- [Exercise aim]
Please reproduce the material below word for word, leaving out the pictures.

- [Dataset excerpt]
* * *

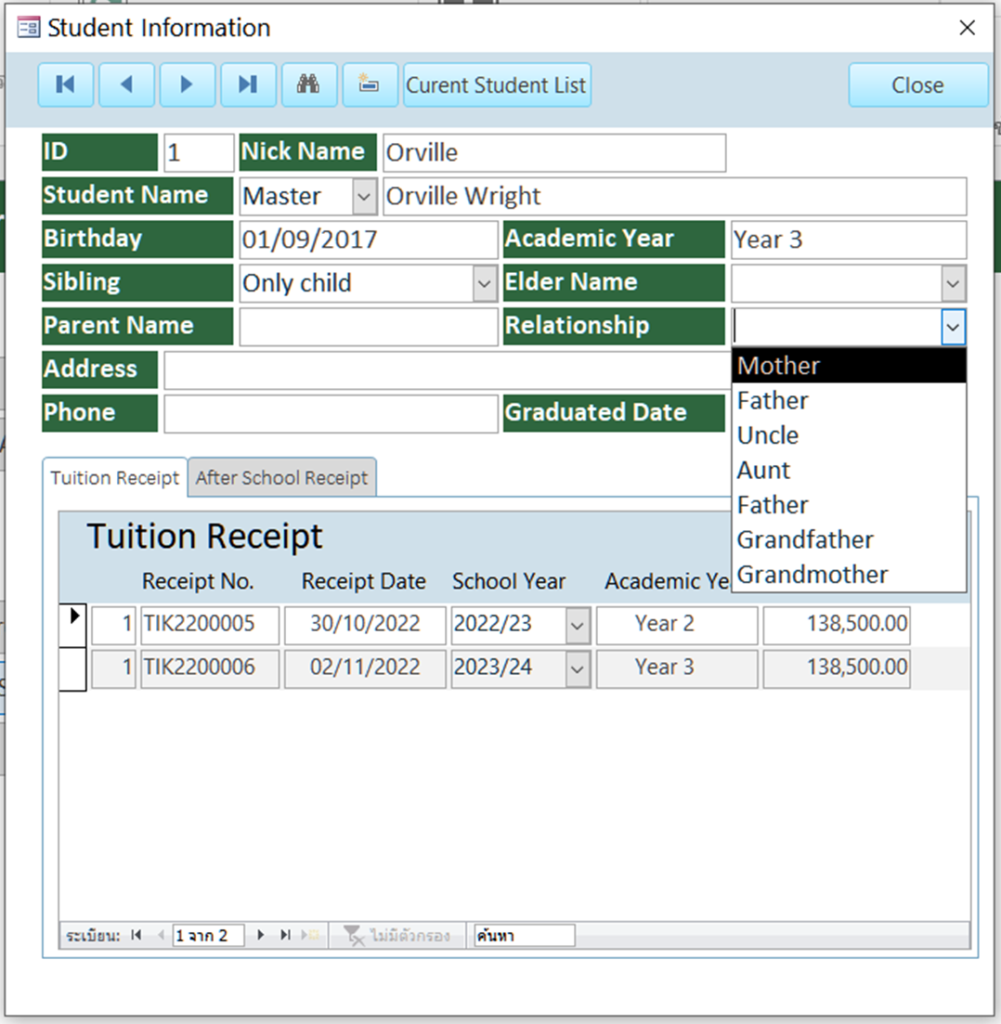Open the Sibling dropdown
Screen dimensions: 1001x1024
click(485, 284)
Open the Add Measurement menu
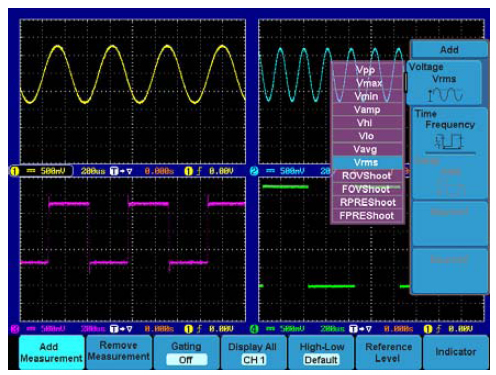 coord(51,353)
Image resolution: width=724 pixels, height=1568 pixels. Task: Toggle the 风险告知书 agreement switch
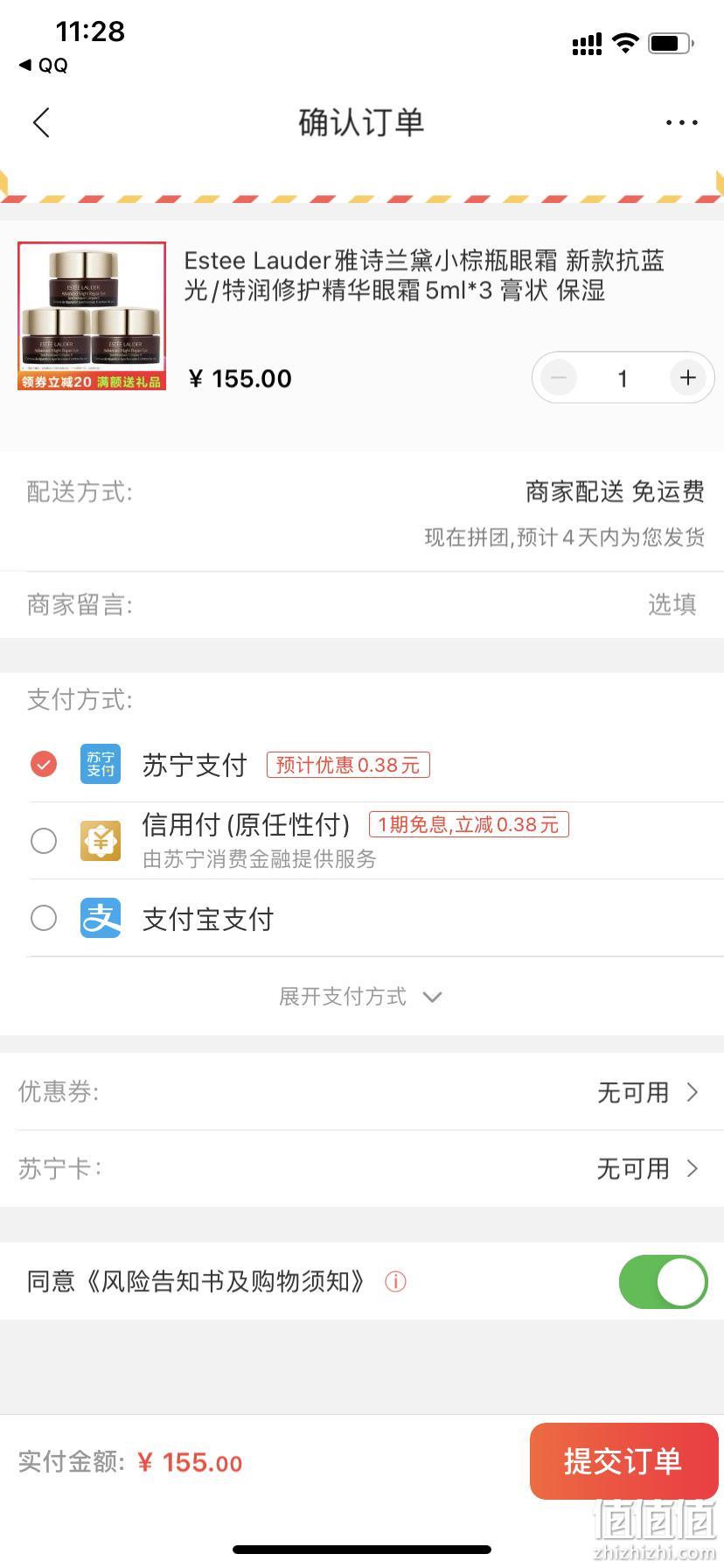tap(664, 1282)
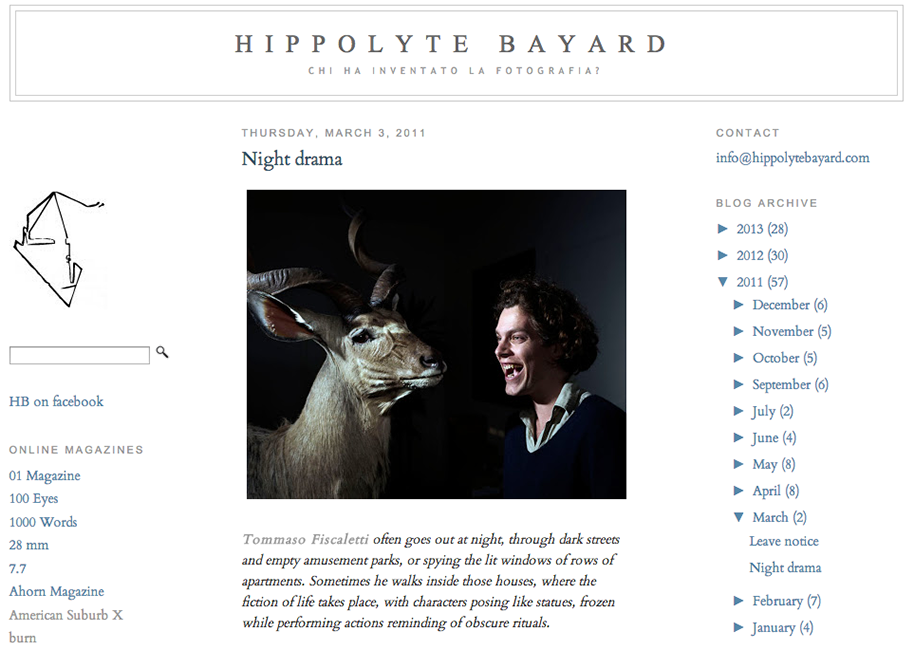914x650 pixels.
Task: Open the antelope and man photograph
Action: (x=437, y=344)
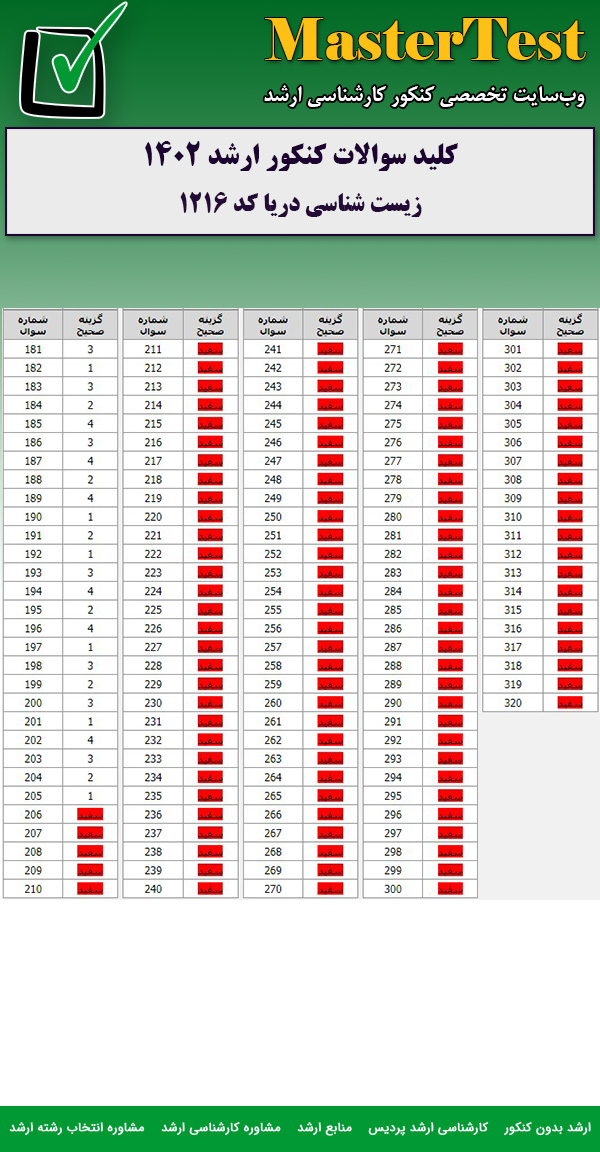
Task: Click the red locked answer beside question 270
Action: point(330,889)
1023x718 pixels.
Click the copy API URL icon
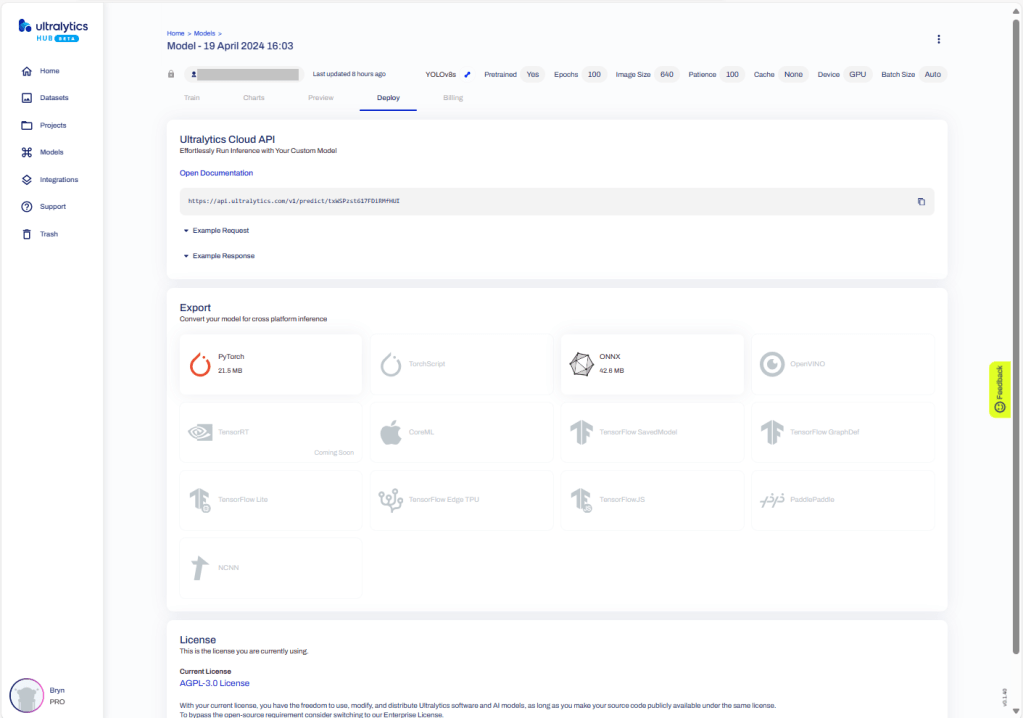coord(921,201)
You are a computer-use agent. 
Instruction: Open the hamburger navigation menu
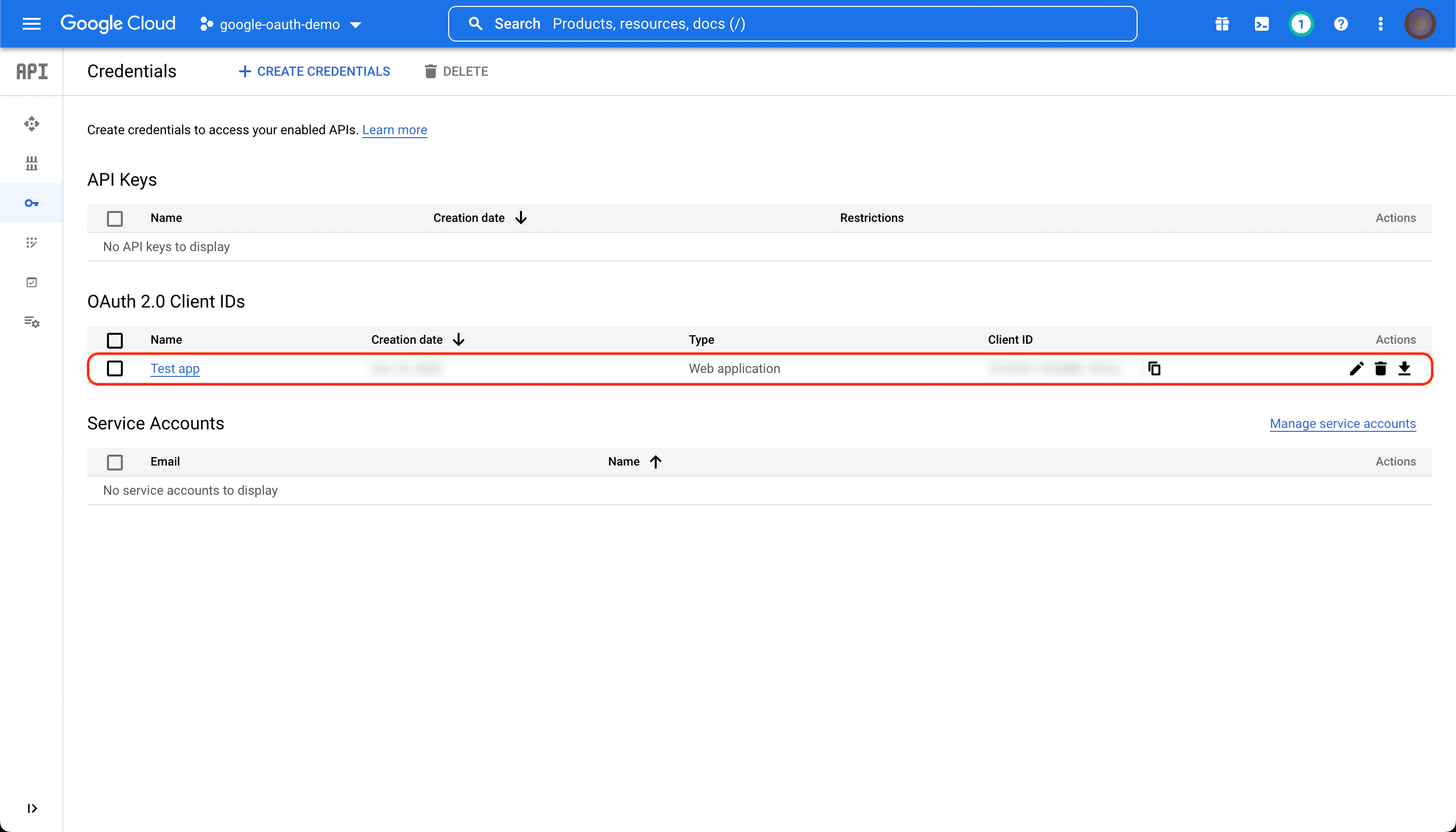(x=31, y=23)
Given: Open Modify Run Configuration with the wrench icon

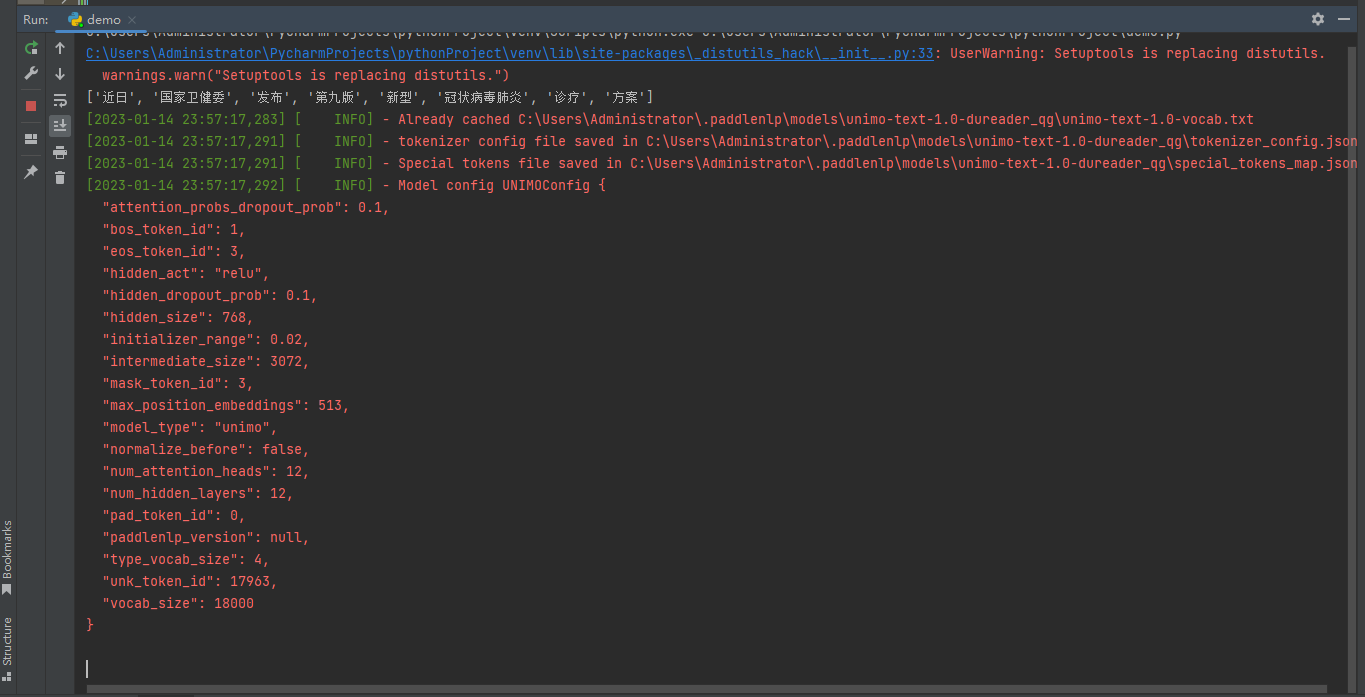Looking at the screenshot, I should pyautogui.click(x=31, y=73).
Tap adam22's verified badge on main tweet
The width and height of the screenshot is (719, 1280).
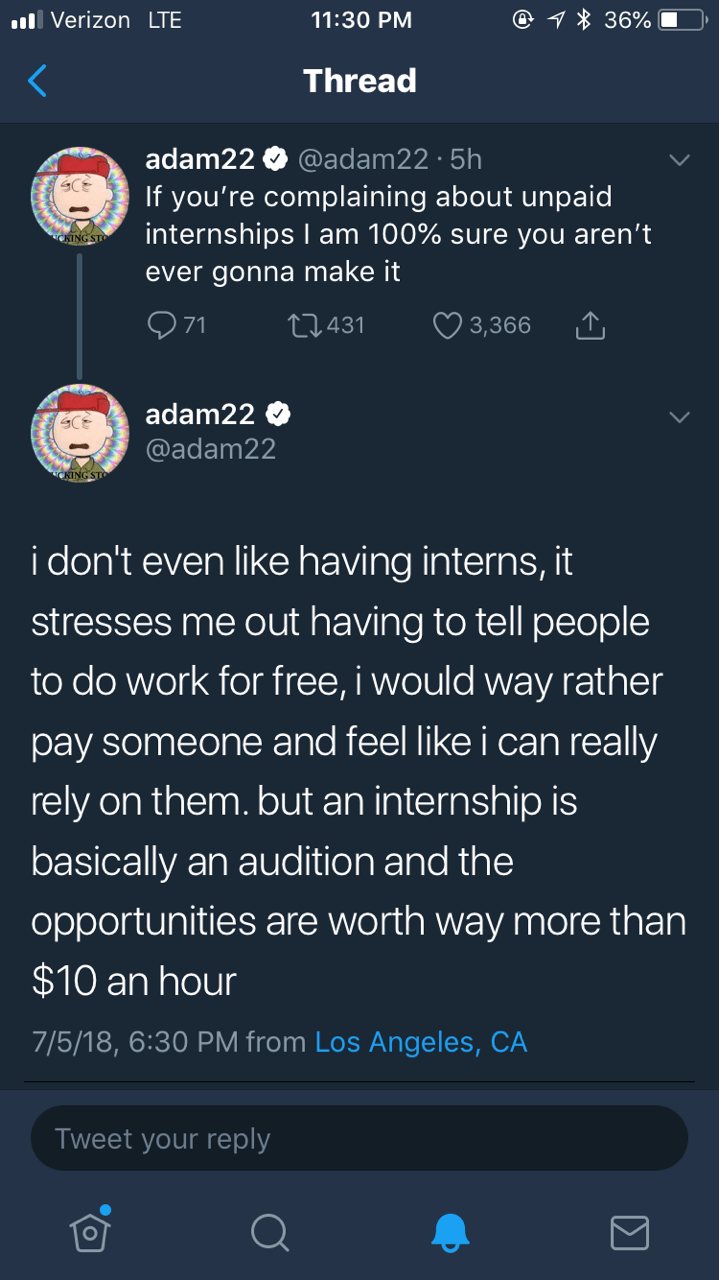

* * *

- [Exercise response]
Open the Sibling dropdown
Screen dimensions: 1001x1024
click(485, 284)
Open the Add Measurement menu
 coord(51,353)
Image resolution: width=724 pixels, height=1568 pixels. Task: Toggle the 风险告知书 agreement switch
tap(664, 1282)
914x650 pixels.
Task: Open the antelope and man photograph
Action: (x=437, y=344)
Task: Click the red locked answer beside question 270
Action: point(330,889)
1023x718 pixels.
Click the copy API URL icon
coord(921,201)
You are a computer-use agent. 
Instruction: Open the hamburger navigation menu
(x=31, y=23)
Given: Open Modify Run Configuration with the wrench icon

Looking at the screenshot, I should pyautogui.click(x=31, y=73).
Tap adam22's verified badge on main tweet
The width and height of the screenshot is (719, 1280).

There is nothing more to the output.